The PenditureTM Left Atrial Appendage (LAA) Exclusion System is for the exclusion of the LAA in patients undergoing a concomitant cardiac surgery procedure

Penditure LAA_Hero

The Penditure LAA Exclusion System is an innovative, implantable clip. (Credit: Medtronic)

Medtronic plc, a global leader in healthcare technology, today announced the launch of its Penditure™ Left Atrial Appendage (LAA) Exclusion System in the United States. The Penditure LAA Exclusion System is an innovative, implantable clip that comes pre-loaded on a single-use delivery system for use in left atrial appendage management (LAAM) during concomitant cardiac surgery procedures. The Penditure clip is curved to better match the atrial anatomy1 and was designed without fabric for atraumatic closure and reduced inflammation.2 The Penditure device is the only LAA clip that can be recaptured, repositioned, and redeployed after deployment during a procedure, putting greater control in the hands of surgeons.3

Medtronic completed the acquisition of the Penditure device technology from Syntheon LLC in August 2023. The acquisition expands the company’s Cardiac Surgery product portfolio to include left atrial appendage management. The first cases were performed by Drs. Gorav Ailawadi and Basel Ramlawi at the University of Michigan Frankel Cardiovascular Center and Lankenau Heart Institute, part of Main Line Health, respectively.

“This launch brings innovation to the space, offering a solution that is low profile and can provide more control and visibility than ever before. And while we hope we don’t need to use it often, the Penditure clip is recapturable and redeployable should we ever want to reposition an already deployed clip, which is a nice safety feature,” said Gorav Ailawadi, M.D., Director, Frankel Cardiovascular Center, Helen F. and Marvin M. Kirsh Professor of Cardiac Surgery, University of Michigan, Ann Arbor, Michigan.
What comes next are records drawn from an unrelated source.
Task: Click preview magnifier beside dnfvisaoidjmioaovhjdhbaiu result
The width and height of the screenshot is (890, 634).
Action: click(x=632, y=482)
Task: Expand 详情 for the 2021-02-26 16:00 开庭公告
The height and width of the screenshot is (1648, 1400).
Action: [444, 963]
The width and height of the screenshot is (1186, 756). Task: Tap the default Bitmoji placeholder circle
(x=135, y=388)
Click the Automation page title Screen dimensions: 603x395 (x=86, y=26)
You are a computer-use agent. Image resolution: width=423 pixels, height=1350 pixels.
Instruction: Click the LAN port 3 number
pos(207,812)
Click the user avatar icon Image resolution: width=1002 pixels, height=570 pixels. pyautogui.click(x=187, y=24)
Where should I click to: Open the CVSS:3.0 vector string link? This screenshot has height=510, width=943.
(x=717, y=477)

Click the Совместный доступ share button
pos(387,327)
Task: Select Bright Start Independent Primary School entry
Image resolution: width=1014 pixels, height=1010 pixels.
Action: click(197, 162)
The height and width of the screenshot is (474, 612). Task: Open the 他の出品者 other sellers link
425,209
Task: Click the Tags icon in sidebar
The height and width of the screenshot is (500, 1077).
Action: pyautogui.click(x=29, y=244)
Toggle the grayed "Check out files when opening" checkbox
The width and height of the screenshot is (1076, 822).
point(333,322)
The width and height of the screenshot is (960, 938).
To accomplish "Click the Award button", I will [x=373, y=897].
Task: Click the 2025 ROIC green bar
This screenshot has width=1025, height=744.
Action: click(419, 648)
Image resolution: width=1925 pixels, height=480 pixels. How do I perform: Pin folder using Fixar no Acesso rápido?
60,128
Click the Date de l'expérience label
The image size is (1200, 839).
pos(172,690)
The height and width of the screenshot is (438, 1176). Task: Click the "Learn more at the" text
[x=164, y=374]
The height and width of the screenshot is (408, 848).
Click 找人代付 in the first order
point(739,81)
”The Penditure device was effective at completely excluding the LAA at its base4, achieving an excellent result surgically and on echo imaging. Given successful initial experience, surgeons can place the device safely and reliably while having the added benefit of repositionability if needed for optimal placement,” said Dr. Basel Ramlawi, System Chief, Cardiothoracic Surgery & Co-Director, Lankenau Heart Institute at Main Line Health, Philadelphia, Pennsylvania.

The American College of Cardiology (ACC) 5, American Heart Association (AHA) 6, and Society of Thoracic Surgeons (STS) guidelines7 recommend that patients undergoing a concomitant cardiac surgery procedure and have pre-operative (pre-op) AF should have their LAA closed. This is because patients with atrial fibrillation (AF) experience a five times greater risk of stroke8, and most stroke-causing clots originate in the LAA.9 Closing the LAA may prevent these blood clots from entering the bloodstream.

Medtronic will begin enrollment in the exClusion of the Left atrIal appendage with PendITure™ (CLIP-IT) Post-Market Study, in early calendar year 2024. The study will aim to further evaluate the performance and clinical outcomes of the Penditure™ LAA Exclusion System in subjects undergoing concomitant cardiac surgery. CLIP-IT will be a multi-center, single-arm, nonrandomized, interventional, post-market study enrolling approximately 150 patients at 25 US sites.

“The strategic addition of the Penditure Left Atrial Appendage Exclusion System demonstrates our commitment to investing in cardiac surgeons and their growing needs for managing patients with more complex cardiac disease. The Penditure device reinforces our commitment to innovation and provides an important, new, differentiated LAA management option for cardiac surgeons in the care of their patients,” said Karim Bandali, PhD, president of the Cardiac Surgery business within the Cardiovascular Portfolio at Medtronic.